Simply stated, the best way to incorporate Big Data into your information management strategy is by not thinking about Big Data at all, but by bringing it on-board because of business requirements and imperatives that coincidentally call for the use of Big Data.
There are two main triggers of the inclusion of Big Data in your plans:
As 'business as usual': Big Data needs are uncovered as part of the iterative requirements gathering and analysis process for a mature Enterprise Data Warehouse.
In response to major new business imperatives: As a response to shifts in the competitive landscape; as a way to exploit corporate strengths and market opportunities; as a means to mitigate risks, weaknesses and threats; and, to ensure that the business can theoretically respond to significant challenges, ones that require the formulation of a coherent, cohesive and realizable strategies.
Of course, there are other drivers, but we'll focus on these two.
Business as usual
Data Warehousing is a continuous cycle of quality improvement, and it is unique in the way that it can respond quite efficiently, effectively and rapidly to the changing data and information requirements of the organization.
As part of the continuous improvement of Data Warehousing, we are constantly responding to the expanding data and information requirements from existing and new Data Warehouse consumers.
Together with the business, we (the business data people) seek to identify new data requirements and following on from that, search out the most cost-effective sources of data to meet those business needs, to the quality criteria required. Sometimes if we have a solid business case for doing so, we can push data-use ideas to the business, but mainly we are responding to current and future needs.

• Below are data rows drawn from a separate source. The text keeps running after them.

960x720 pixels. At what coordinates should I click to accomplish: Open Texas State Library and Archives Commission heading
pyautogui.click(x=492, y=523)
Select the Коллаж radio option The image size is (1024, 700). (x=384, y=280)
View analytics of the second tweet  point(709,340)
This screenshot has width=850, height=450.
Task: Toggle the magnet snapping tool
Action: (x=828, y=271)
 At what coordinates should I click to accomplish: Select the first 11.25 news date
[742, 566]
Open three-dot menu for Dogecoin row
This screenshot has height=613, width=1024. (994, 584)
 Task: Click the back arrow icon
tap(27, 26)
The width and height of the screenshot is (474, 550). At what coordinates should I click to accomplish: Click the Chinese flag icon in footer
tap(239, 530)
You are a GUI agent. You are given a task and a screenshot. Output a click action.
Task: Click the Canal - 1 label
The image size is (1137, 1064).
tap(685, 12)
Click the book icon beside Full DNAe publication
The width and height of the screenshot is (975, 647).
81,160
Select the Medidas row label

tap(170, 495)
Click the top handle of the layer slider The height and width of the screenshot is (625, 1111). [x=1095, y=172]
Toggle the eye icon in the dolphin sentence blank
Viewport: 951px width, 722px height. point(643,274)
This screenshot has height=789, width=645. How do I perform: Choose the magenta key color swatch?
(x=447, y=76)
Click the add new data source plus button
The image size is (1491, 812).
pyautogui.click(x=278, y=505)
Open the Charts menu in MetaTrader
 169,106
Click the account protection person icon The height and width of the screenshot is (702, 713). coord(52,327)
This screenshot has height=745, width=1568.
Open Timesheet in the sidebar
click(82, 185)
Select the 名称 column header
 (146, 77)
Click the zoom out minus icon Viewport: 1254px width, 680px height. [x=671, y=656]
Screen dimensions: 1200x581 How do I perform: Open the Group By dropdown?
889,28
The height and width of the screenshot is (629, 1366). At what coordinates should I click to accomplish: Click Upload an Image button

At the same time, we should establish the value of having that additional data, and we should try to understand if we are investing or speculating. In addition, as part of this process, we should be getting a clearer idea of the acceptable ballpark cost of sourcing, processing and packaging and delivering the required data.
New Business Imperatives
In the past we have responded to the data requirements of strategic planning, budgeting and tactical firefighting by producing tons of printable hand-crafted reports, generating hundreds of spreadsheets and storyboarding many variations on the theme of "how best to react to a significant challenge". Fortunately, many businesses have adopted Data Warehousing, and those who have done it right already have a lot of built-in data-agility when it comes to many ad-hoc informational requirements.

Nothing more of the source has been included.